We may amend, delete or add to these Terms, (a “Change”) at any time, by giving notice of such Change by posting a revised version of these Terms on the EPFX website. A Change will be made unilaterally by us and you will be deemed to have accepted the Change one (1) day after you have received notice of it. We will give you two (2) months' notice of any Change with the Change taking effect once the two (2) month notice period has passed, except the two (2) month notice period will not apply where a Change is required by law or relates to the addition of a new service, extra functionality to the existing Service or any other change which neither reduces your rights nor increases your responsibilities. In such instances, the Change will be made without prior notice to you and shall be effective immediately.

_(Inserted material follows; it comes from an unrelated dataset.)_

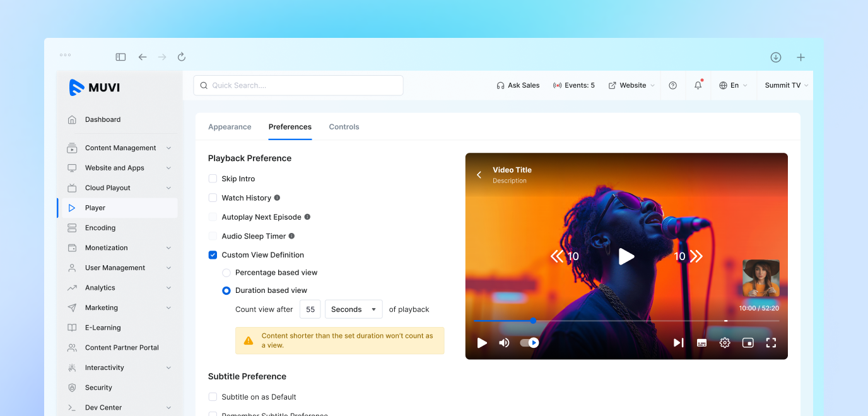Click the Ask Sales link

[518, 85]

We operate the website www.earthport-fx.com. Our full company name is EarthportFX Limited, we are a company registered in England and Wales under company number 03910588, with our registered office at 140 Aldersgate Street, London, EC1A 4HY.
We are authorised by the Financial Conduct Authority (“FCA”) under the Payment Services Regulations to carry out payment services. Our firm number is 535939.

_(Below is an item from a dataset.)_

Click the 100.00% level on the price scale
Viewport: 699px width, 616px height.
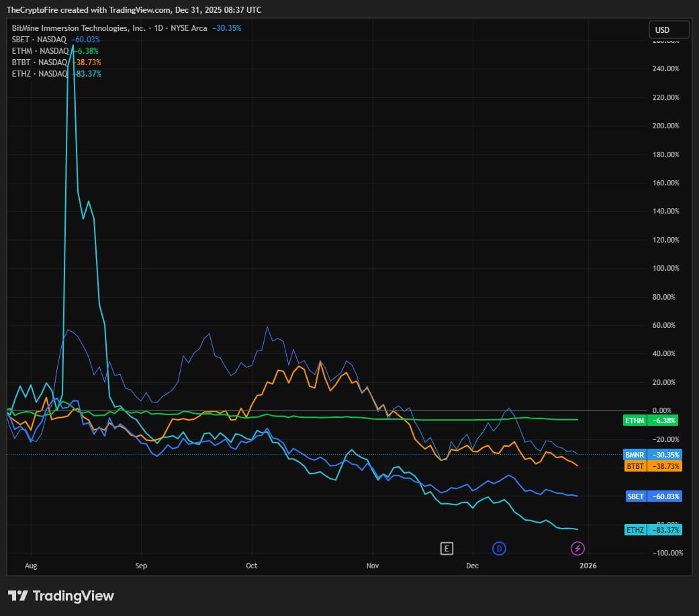pos(666,268)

We understand that payment services may appear complicated, we hope that our support teams can answer any questions or queries you may have, please contact us at www.earthport-Fx.com/contact. Any support we may provide you with will be in accordance with our Service Support Terms available upon request.
Below is a brief outline of the main sections of the Terms, with links to the relevant sections of the full Terms. Please read the full Terms carefully and ensure you understand them before using our website or a Payment Service.
You must only use the Payments Services in accordance with the Terms in Section A. You are responsible for the accuracy of the information you supply to us and the security of your Account or payment details. Both of us shall use reasonable endeavours to prevent unauthorised or illegal use.
We will not be liable if any applicable laws prohibit the processing, settlement, or transfer of any payments.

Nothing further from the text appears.